::: TEXT SEGMENT :::
Orthodox Christian Church of the Holy Spirit
Orthodox Church in America - Archdiocese of Pittsburgh and Western Pennsylvania
145 N. Kern St Beavertown PA, 17813
Sunday of the Publican and Pharisee

Christ is in our midst!  He is and ever shall be!

In the Name of the Father, and of the + Son, and of the Holy Spirit.  Amen.

Today the Church continues her bombardment of the beachhead in an effort to soften up the resistance prior to the launch of the invasion of the Great and Holy Fast of Lent.  D-Day is fast approaching and we hear once more this most familiar parable of the Pharisee and the Publican.  Our Lord uses an image quite familiar to both His listeners and to us.  It is the image of two souls going to church, doing what we have done countless times during our brief lifespan.
::: DATA :::
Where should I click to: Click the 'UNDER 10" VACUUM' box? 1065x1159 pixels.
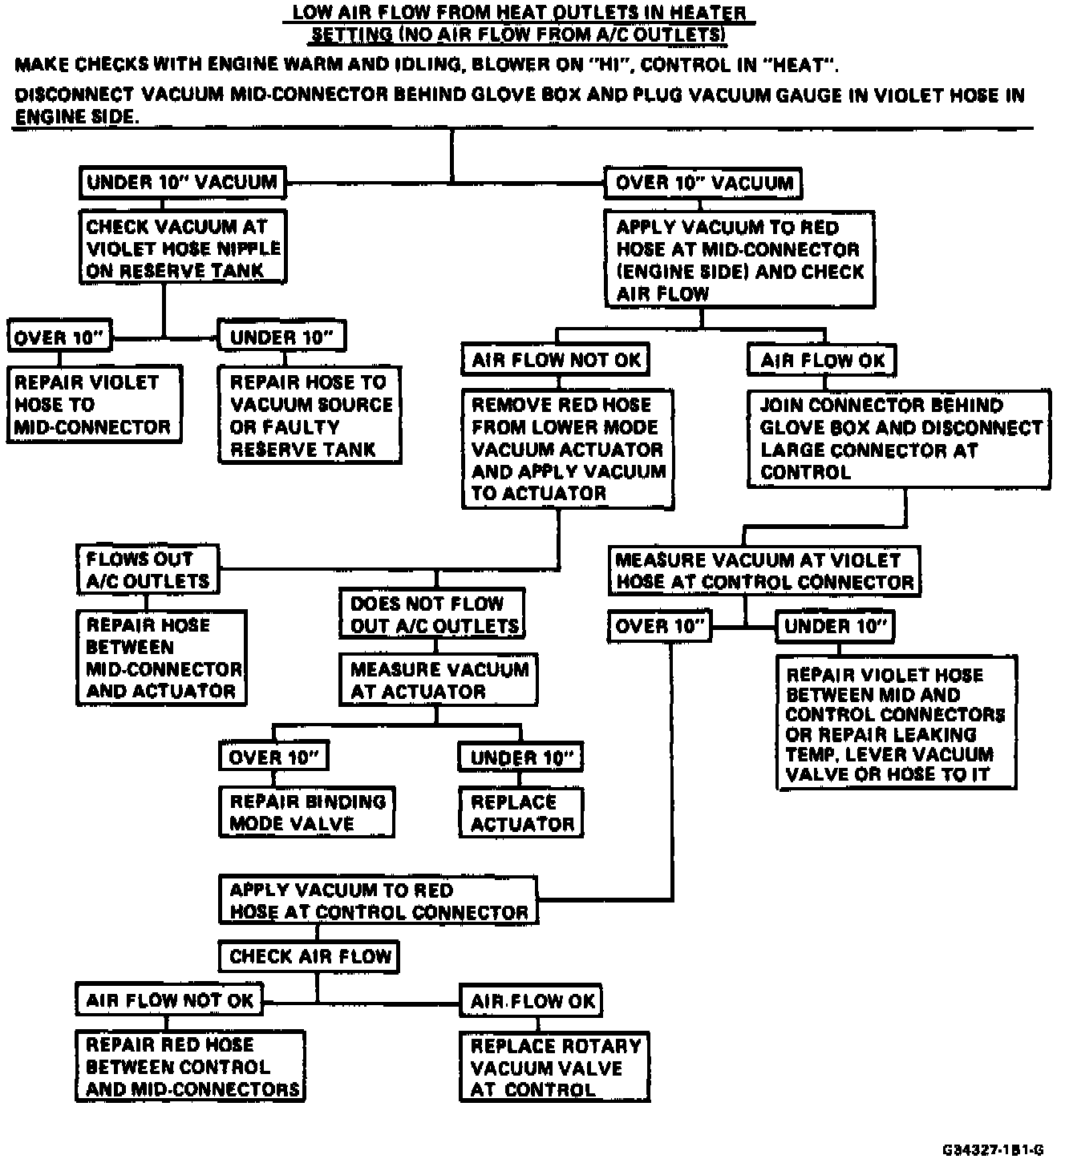(x=182, y=183)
:::
### SET PROBLEM A
Answer these questions using the church page above, one answer per line and marked the same way:
(i) What is the church's street address?
(ii) Which archdiocese of the Orthodox Church in America does the church belong to?
(iii) Which parable does the sermon say "we hear once more"?
### SET PROBLEM B
Translate this sentence from the church page into Spanish: "Our Lord uses an image quite familiar to both His listeners and to us."

### ANSWER A
(i) 145 N. Kern St, Beavertown PA, 17813
(ii) The Archdiocese of Pittsburgh and Western Pennsylvania
(iii) The parable of the Pharisee and the Publican

### ANSWER B
Nuestro Señor usa una imagen muy familiar tanto para Sus oyentes como para nosotros.